SC-MO-GRN-DB houses two primary types of data: reference networks and single-cell multiomics datasets. Reference networks capture transcription factor (TF) to target gene (TG) interactions, identified through TF localization via ChIP-seq with nearest-neighbor analysis, as well as TF perturbation studies such as knockouts. Single-cell multiomics datasets are often structured in a matrix format, where each column represents a single cell of a specific cell type.
SC-MO-GRN-DB is designed to support flexible mapping between single-cell sequencing datasets and reference gene regulatory networks derived from independent sources. For a given tissue or cell type, the database may contain multiple single-cell datasets and multiple reference networks, reflecting different experimental conditions, modalities, and evidence types. These datasets are not intended to be paired in a one-to-one manner; instead, users may combine any compatible single-cell dataset with one or more reference networks when constructing or evaluating GRNs. We recommend leveraging all available datasets rather than relying on a single pairing, as this enables more robust and reproducible analyses. For benchmarking and method evaluation, an all-to-all strategy, testing each single-cell dataset against each reference network, allows users to assess consistency and performance across data sources. For biological discovery, results may be integrated across datasets and reference networks to construct consensus GRNs that capture shared regulatory signals.

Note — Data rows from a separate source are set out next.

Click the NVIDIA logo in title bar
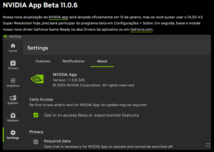The height and width of the screenshot is (152, 214). [5, 37]
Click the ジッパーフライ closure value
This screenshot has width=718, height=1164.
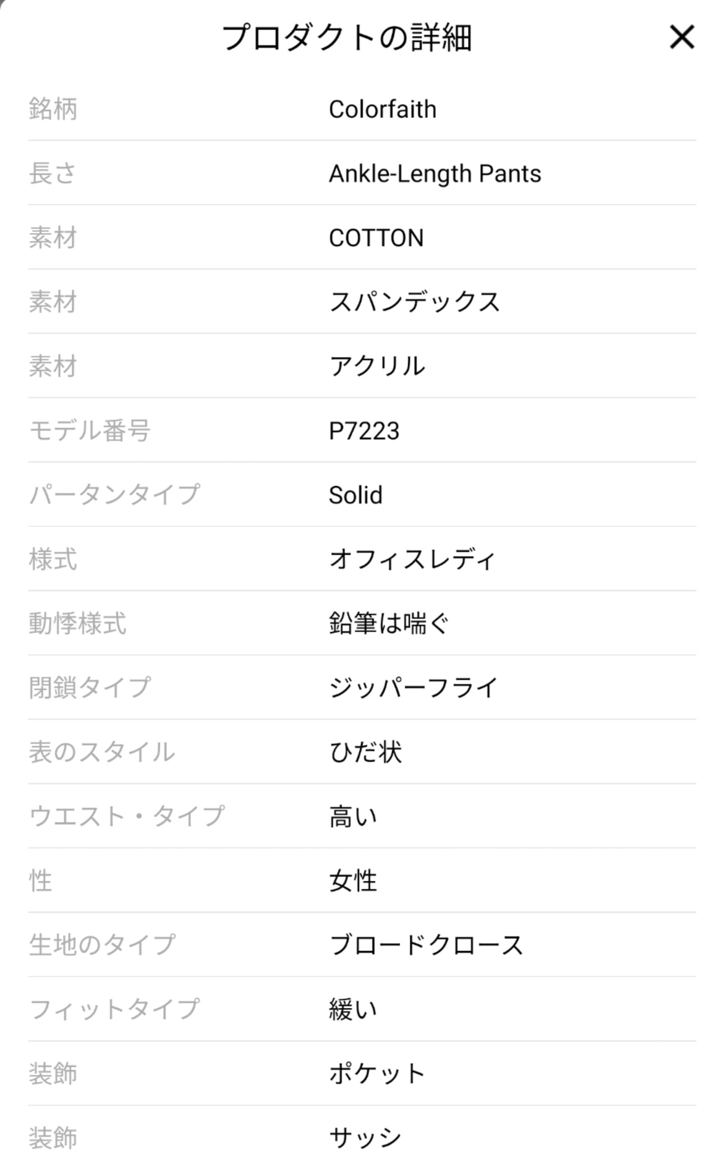click(413, 688)
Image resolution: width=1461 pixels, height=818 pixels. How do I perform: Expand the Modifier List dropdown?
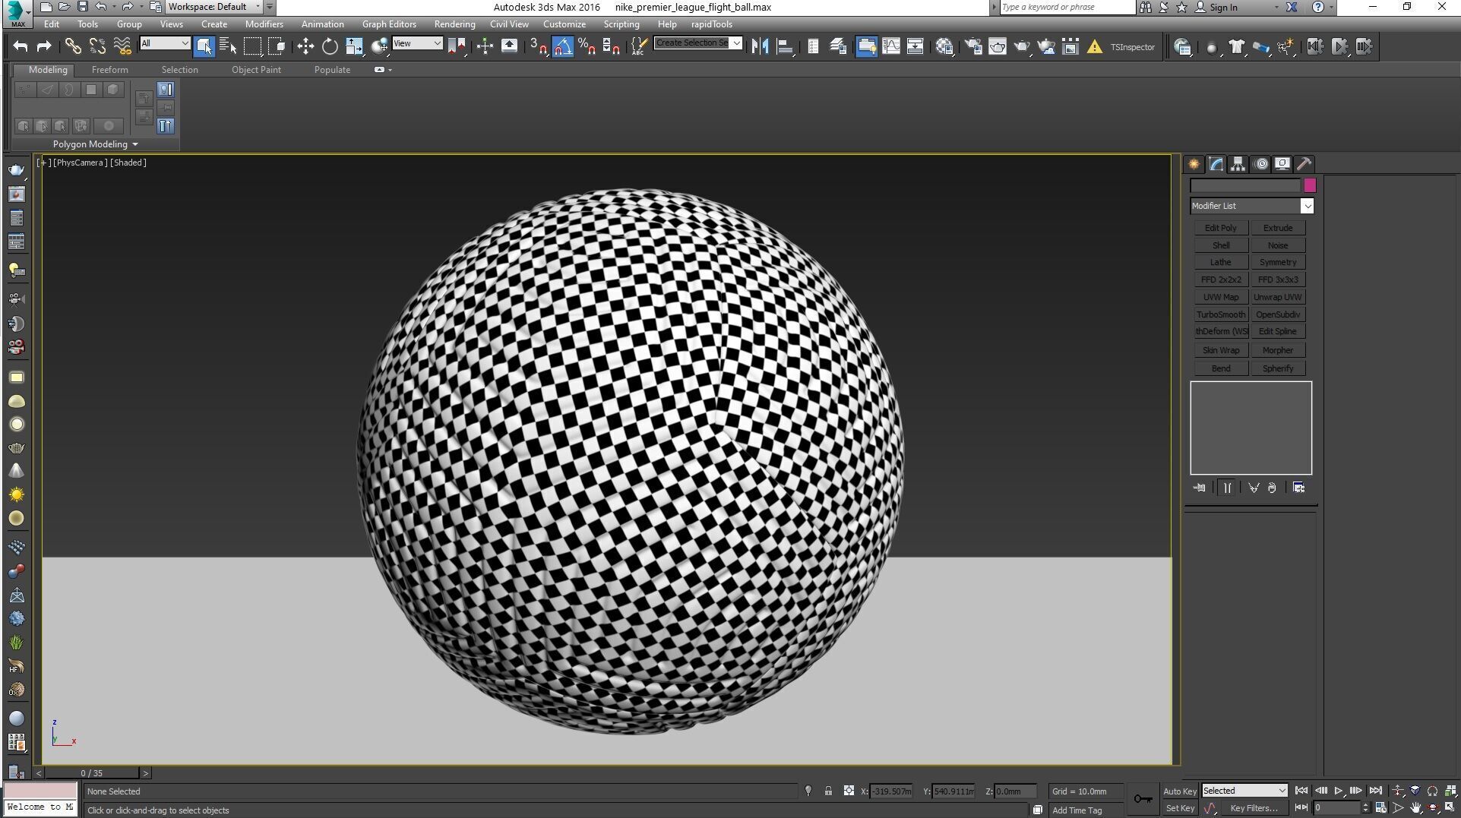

For users interested in multi-modal GRN inference, SC-MO-GRN-DB provides guidance based on whether sequencing modalities are truly paired or unpaired. Jointly generated (paired) datasets bundle multiple modalities within a single dataset, allowing direct application of joint analysis tools such as CellOracle or LINGER without additional preprocessing. For unpaired datasets, each modality should be downloaded separately and integrated using established methods such as LIGER or Seurat CCA. Differences in experimental design and sequencing platforms can introduce batch effects and alignment challenges, so we recommend using truly paired datasets whenever possible. For all paired datasets in the database, barcode matching has already been performed, reducing the technical burden on users and facilitating downstream multi-modal GRN inference.
This workflow outlines the process of constructing reference networks, which map transcription factor (TF) to target gene (TG) interactions. The methodology integrates multiple data sources, including ChIP-seq to determine TF localization and perturbation studies such as TF knockouts to infer regulatory relationships.
This workflow outlines the process for constructing single-cell multiomics datasets. The workflow involves data acquisition, processing, and integration of molecular outputs at the single-cell level. These datasets typically serve as control data in experiments and focus on a single cell type, allowing for detailed characterization of gene regulatory activity in a controlled setting.
SC-MO-GRN-DB supports multiple single-cell modalities, including scRNA-Seq, scATAC-Seq, scChIP-Seq, scHi-C, scDNA-Met, and scCRISPR datasets. These modalities provide a comprehensive view of gene expression, chromatin accessibility, and epigenetic modifications at the single-cell level.